McKenna 'Kenni' Shea Xydias was diagnosed with an ovarian yolk sac tumour after developing a high temperature and a bloated stomach.
When she first went to see the doctor in Senoia, in the U.S. state of Georgia, Kenni's paediatrician assumed she was suffering gas in her bowel.
But after undergoing an ultrasound, the doctor spotted a mass in her ovaries.
After running more tests, doctors ended up finding a number of tumours inside Kenni's tiny body -- some were in her abdomen, one was near her liver and one was on her right ovary.
That particular tumour was a staggering 14cm in length.
What Is An Ovarian Yolk Sac Tumour?
According to The Royal Children's Hospital Melbourne, Kenni's cancer is part of a group of tumours called 'germ cell tumours'.
"Germ cells are the cells that become an embryo, which develops into a child in the womb. Some of these cells remain in different parts of a child's body after birth and may produce tumours," an explanation on their website reads.

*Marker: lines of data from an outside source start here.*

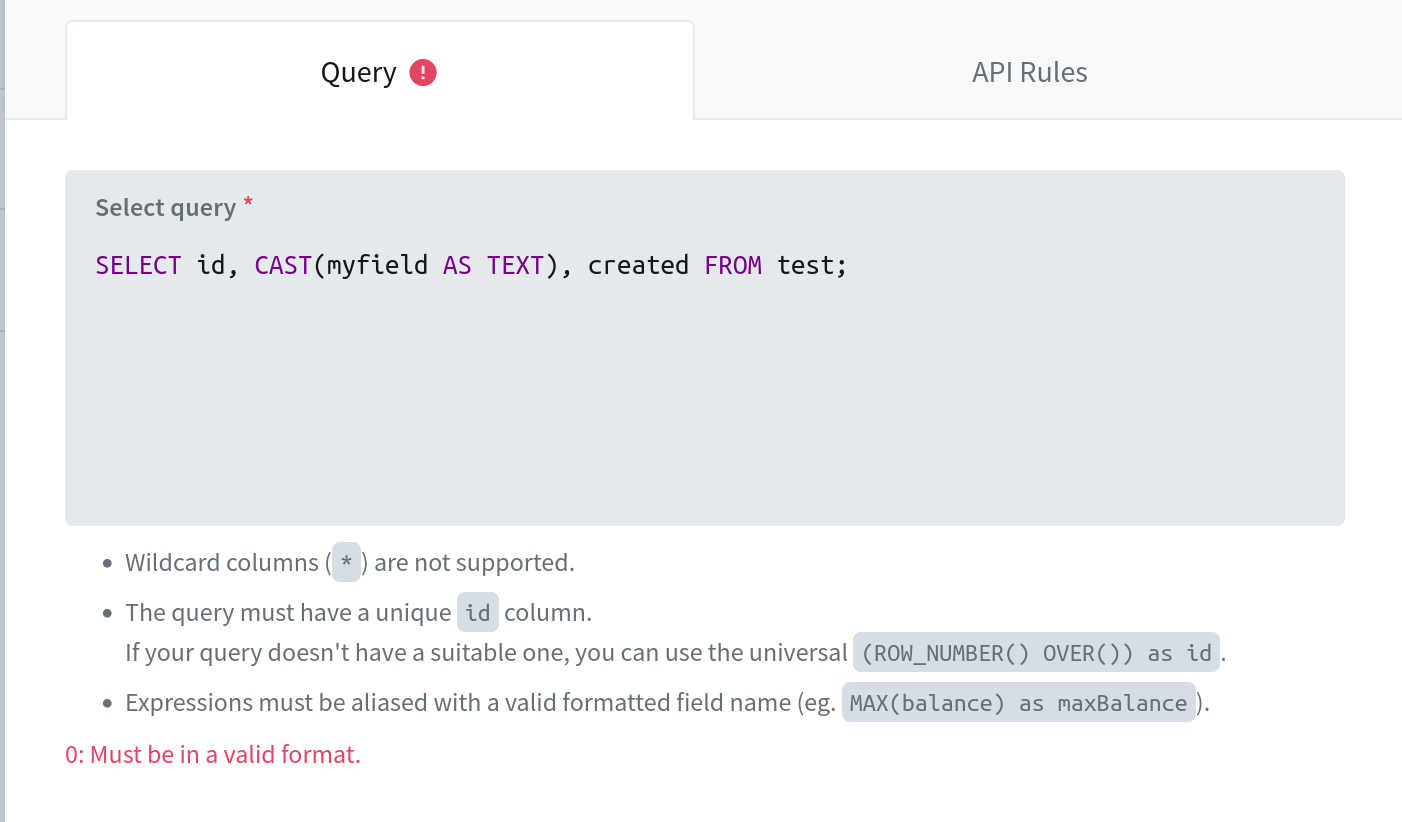Image resolution: width=1402 pixels, height=822 pixels.
Task: Click the table name test in the query
Action: [x=808, y=265]
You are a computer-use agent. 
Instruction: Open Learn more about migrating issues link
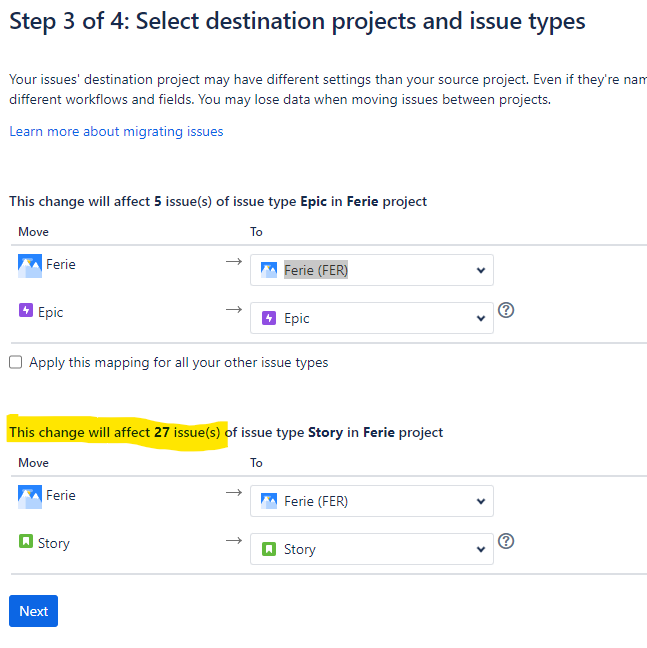[x=116, y=131]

Childhood forms of ovarian cancer are incredibly rare -- with only five percent of cases like Kenni's.
Kenni's parents, Mike and Meagan Xydias, told 10 daily at first they didn't realise this could happen to such a young child.
"It was heartbreaking when we first found out," Mike said.

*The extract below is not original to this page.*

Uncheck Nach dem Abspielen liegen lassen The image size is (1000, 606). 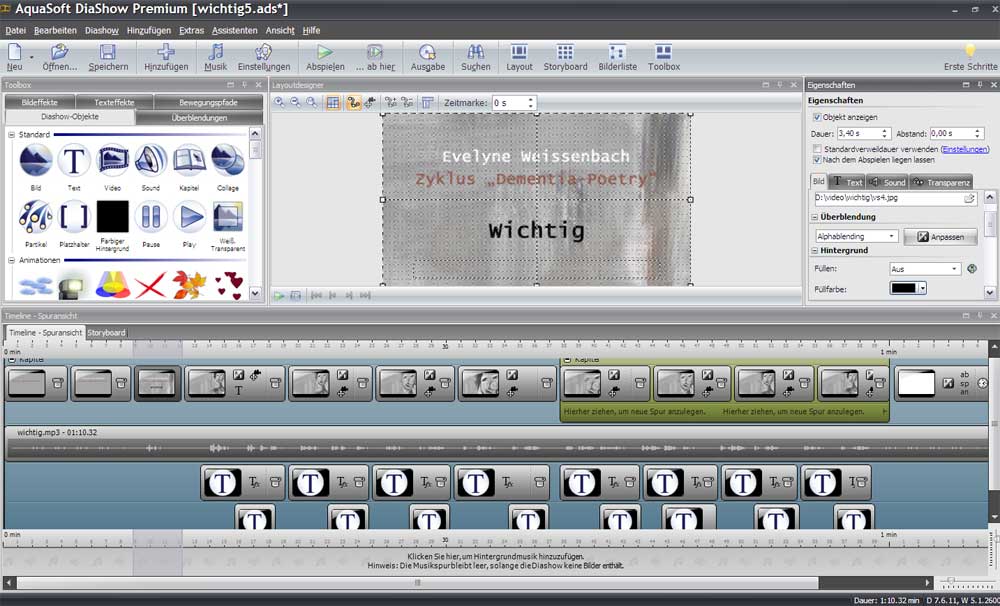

"I was in shock and Meagan was heartbroken. It was the last thing from our minds when we brought her in [to the doctor]."
Mike said after the diagnosis, Kenni was rushed into surgery. She ended up having her right ovary and part of her small intestines removed, because there was "such a large mass in her abdomen".
"They also biopsied several tumours in her abdomen and never gave us a final count of how many there were because there were "so many" -- but they did manage to get rid of 90 percent of them," he said.
Mike said her doctors are "confident the chemotherapy will get rid of the remaining tumours".
Mike said Kenni is "doing well" after finishing her first round of chemotherapy, and has only suffered some fatigue and nausea.
Despite her cancer being diagnosed as a stage 3, Mike said Kenni's prognosis is good -- "which is helping us get through", he said.
Friends of the family have been so moved by their plight, they've set up a GoFundMe page to help raise money for Kenni's treatment.
Mike said the support has been "so powerful and uplifting".
"We’ll continue to get through this by taking it one step at a time."
He urged parents to trust their instincts and to always seek medical advice.
"If you feel that something is not quite right with your child, be their advocate," he said.
"Ovarian cancer is called the 'silent killer' because the signs and symptoms can be explained by a number of other things," he said.
"Our saving grace was that we knew our daughter very well ... so when she put on four pounds in a month, we knew something wasn’t quite right."
"We trusted our instincts and questioned the doctors and asked for another test. Thankfully they found it when they did."